# [Task instructions]
Go through the records below and restate each one word for word.

Segment Open

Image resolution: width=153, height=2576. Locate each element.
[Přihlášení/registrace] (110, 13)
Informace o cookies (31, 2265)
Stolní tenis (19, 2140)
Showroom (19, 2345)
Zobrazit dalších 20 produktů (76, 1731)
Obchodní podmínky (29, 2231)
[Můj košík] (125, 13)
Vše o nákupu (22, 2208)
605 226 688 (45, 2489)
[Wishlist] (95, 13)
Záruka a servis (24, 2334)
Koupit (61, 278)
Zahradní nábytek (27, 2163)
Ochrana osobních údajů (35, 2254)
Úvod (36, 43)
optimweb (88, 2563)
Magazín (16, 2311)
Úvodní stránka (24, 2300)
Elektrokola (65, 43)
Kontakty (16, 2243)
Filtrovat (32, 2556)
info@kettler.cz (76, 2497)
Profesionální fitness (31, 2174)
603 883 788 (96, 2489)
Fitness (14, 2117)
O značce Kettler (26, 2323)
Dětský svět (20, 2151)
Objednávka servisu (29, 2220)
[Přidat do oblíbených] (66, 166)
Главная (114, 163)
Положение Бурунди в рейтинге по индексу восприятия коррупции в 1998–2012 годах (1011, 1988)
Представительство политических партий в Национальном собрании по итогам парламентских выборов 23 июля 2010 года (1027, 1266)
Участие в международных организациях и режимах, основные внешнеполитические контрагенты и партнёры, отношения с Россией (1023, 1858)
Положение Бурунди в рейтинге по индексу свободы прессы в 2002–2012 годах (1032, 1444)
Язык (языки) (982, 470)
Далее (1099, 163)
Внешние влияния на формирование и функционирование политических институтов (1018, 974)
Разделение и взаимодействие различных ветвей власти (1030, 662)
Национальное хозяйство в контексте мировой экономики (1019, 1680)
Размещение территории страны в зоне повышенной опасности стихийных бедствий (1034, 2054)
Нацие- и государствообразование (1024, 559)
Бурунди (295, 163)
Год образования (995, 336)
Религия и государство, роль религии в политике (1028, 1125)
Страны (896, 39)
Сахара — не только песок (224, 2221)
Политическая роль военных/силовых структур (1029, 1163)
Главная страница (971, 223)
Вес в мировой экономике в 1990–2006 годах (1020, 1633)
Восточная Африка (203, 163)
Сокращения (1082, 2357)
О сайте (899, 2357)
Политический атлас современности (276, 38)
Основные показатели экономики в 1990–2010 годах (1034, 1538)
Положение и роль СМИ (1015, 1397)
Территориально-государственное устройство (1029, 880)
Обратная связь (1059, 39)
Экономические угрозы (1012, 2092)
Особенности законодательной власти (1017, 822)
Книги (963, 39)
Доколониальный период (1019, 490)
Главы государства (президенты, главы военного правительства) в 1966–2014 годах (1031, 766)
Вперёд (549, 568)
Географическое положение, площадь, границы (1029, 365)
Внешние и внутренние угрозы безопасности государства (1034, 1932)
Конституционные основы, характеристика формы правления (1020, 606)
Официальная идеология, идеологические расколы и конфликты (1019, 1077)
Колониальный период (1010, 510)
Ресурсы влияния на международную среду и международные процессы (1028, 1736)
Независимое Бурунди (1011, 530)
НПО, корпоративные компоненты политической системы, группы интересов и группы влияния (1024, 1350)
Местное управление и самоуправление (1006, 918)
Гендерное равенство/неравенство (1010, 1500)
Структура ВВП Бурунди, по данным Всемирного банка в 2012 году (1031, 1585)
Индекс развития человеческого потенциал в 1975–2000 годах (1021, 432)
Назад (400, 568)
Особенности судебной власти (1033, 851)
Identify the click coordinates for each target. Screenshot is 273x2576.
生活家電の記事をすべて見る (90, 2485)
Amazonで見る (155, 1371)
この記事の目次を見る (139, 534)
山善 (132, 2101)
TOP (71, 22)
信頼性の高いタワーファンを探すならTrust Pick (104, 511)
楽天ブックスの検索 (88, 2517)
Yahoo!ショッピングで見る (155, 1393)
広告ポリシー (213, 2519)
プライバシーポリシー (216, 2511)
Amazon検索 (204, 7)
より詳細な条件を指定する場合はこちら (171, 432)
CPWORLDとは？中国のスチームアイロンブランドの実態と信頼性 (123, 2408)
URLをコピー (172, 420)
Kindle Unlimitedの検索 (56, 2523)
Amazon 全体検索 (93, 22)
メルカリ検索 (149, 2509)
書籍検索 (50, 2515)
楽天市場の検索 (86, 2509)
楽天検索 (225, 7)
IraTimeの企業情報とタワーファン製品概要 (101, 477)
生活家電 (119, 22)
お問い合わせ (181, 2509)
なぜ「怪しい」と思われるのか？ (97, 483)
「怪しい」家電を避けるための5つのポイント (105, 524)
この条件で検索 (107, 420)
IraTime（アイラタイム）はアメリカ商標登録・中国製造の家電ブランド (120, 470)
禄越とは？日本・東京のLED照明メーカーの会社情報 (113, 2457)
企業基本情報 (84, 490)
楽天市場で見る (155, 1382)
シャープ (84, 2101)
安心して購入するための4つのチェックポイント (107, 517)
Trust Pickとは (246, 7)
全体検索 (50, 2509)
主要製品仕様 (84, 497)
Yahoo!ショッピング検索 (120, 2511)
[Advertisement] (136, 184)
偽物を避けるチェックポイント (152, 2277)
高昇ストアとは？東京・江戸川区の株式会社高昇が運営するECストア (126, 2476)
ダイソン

Segment Closed

# [Answer to the problem]
Image resolution: width=153, height=2576. Locate each element.
[Přihlášení/registrace] (110, 13)
Informace o cookies (31, 2265)
Stolní tenis (19, 2140)
Showroom (19, 2345)
Zobrazit dalších 20 produktů (76, 1731)
Obchodní podmínky (29, 2231)
[Můj košík] (125, 13)
Vše o nákupu (22, 2208)
605 226 688 (45, 2489)
[Wishlist] (95, 13)
Záruka a servis (24, 2334)
Koupit (61, 278)
Zahradní nábytek (27, 2163)
Ochrana osobních údajů (35, 2254)
Úvod (36, 43)
optimweb (88, 2563)
Magazín (16, 2311)
Úvodní stránka (24, 2300)
Elektrokola (65, 43)
Kontakty (16, 2243)
Filtrovat (32, 2556)
info@kettler.cz (76, 2497)
Profesionální fitness (31, 2174)
603 883 788 (96, 2489)
Fitness (14, 2117)
O značce Kettler (26, 2323)
Dětský svět (20, 2151)
Objednávka servisu (29, 2220)
[Přidat do oblíbených] (66, 166)
Главная (114, 163)
Положение Бурунди в рейтинге по индексу восприятия коррупции в 1998–2012 годах (1011, 1988)
Представительство политических партий в Национальном собрании по итогам парламентских выборов 23 июля 2010 года (1027, 1266)
Участие в международных организациях и режимах, основные внешнеполитические контрагенты и партнёры, отношения с Россией (1023, 1858)
Положение Бурунди в рейтинге по индексу свободы прессы в 2002–2012 годах (1032, 1444)
Язык (языки) (982, 470)
Далее (1099, 163)
Внешние влияния на формирование и функционирование политических институтов (1018, 974)
Разделение и взаимодействие различных ветвей власти (1030, 662)
Национальное хозяйство в контексте мировой экономики (1019, 1680)
Размещение территории страны в зоне повышенной опасности стихийных бедствий (1034, 2054)
Нацие- и государствообразование (1024, 559)
Бурунди (295, 163)
Год образования (995, 336)
Религия и государство, роль религии в политике (1028, 1125)
Страны (896, 39)
Сахара — не только песок (224, 2221)
Политическая роль военных/силовых структур (1029, 1163)
Главная страница (971, 223)
Вес в мировой экономике в 1990–2006 годах (1020, 1633)
Восточная Африка (203, 163)
Сокращения (1082, 2357)
О сайте (899, 2357)
Политический атлас современности (276, 38)
Основные показатели экономики в 1990–2010 годах (1034, 1538)
Положение и роль СМИ (1015, 1397)
Территориально-государственное устройство (1029, 880)
Обратная связь (1059, 39)
Экономические угрозы (1012, 2092)
Особенности законодательной власти (1017, 822)
Книги (963, 39)
Доколониальный период (1019, 490)
Главы государства (президенты, главы военного правительства) в 1966–2014 годах (1031, 766)
Вперёд (549, 568)
Географическое положение, площадь, границы (1029, 365)
Внешние и внутренние угрозы безопасности государства (1034, 1932)
Конституционные основы, характеристика формы правления (1020, 606)
Официальная идеология, идеологические расколы и конфликты (1019, 1077)
Колониальный период (1010, 510)
Ресурсы влияния на международную среду и международные процессы (1028, 1736)
Независимое Бурунди (1011, 530)
НПО, корпоративные компоненты политической системы, группы интересов и группы влияния (1024, 1350)
Местное управление и самоуправление (1006, 918)
Гендерное равенство/неравенство (1010, 1500)
Структура ВВП Бурунди, по данным Всемирного банка в 2012 году (1031, 1585)
Индекс развития человеческого потенциал в 1975–2000 годах (1021, 432)
Назад (400, 568)
Особенности судебной власти (1033, 851)
Identify the click coordinates for each target. Screenshot is 273x2576.
生活家電の記事をすべて見る (90, 2485)
Amazonで見る (155, 1371)
この記事の目次を見る (139, 534)
山善 (132, 2101)
TOP (71, 22)
信頼性の高いタワーファンを探すならTrust Pick (104, 511)
楽天ブックスの検索 (88, 2517)
Yahoo!ショッピングで見る (155, 1393)
広告ポリシー (213, 2519)
プライバシーポリシー (216, 2511)
Amazon検索 (204, 7)
より詳細な条件を指定する場合はこちら (171, 432)
CPWORLDとは？中国のスチームアイロンブランドの実態と信頼性 (123, 2408)
URLをコピー (172, 420)
Kindle Unlimitedの検索 (56, 2523)
Amazon 全体検索 (93, 22)
メルカリ検索 (149, 2509)
書籍検索 (50, 2515)
楽天市場の検索 (86, 2509)
楽天検索 (225, 7)
IraTimeの企業情報とタワーファン製品概要 (101, 477)
生活家電 (119, 22)
お問い合わせ (181, 2509)
なぜ「怪しい」と思われるのか？ (97, 483)
「怪しい」家電を避けるための5つのポイント (105, 524)
この条件で検索 (107, 420)
IraTime（アイラタイム）はアメリカ商標登録・中国製造の家電ブランド (120, 470)
禄越とは？日本・東京のLED照明メーカーの会社情報 (113, 2457)
企業基本情報 (84, 490)
楽天市場で見る (155, 1382)
シャープ (84, 2101)
安心して購入するための4つのチェックポイント (107, 517)
Trust Pickとは (246, 7)
全体検索 (50, 2509)
主要製品仕様 (84, 497)
Yahoo!ショッピング検索 (120, 2511)
[Advertisement] (136, 184)
偽物を避けるチェックポイント (152, 2277)
高昇ストアとは？東京・江戸川区の株式会社高昇が運営するECストア (126, 2476)
ダイソン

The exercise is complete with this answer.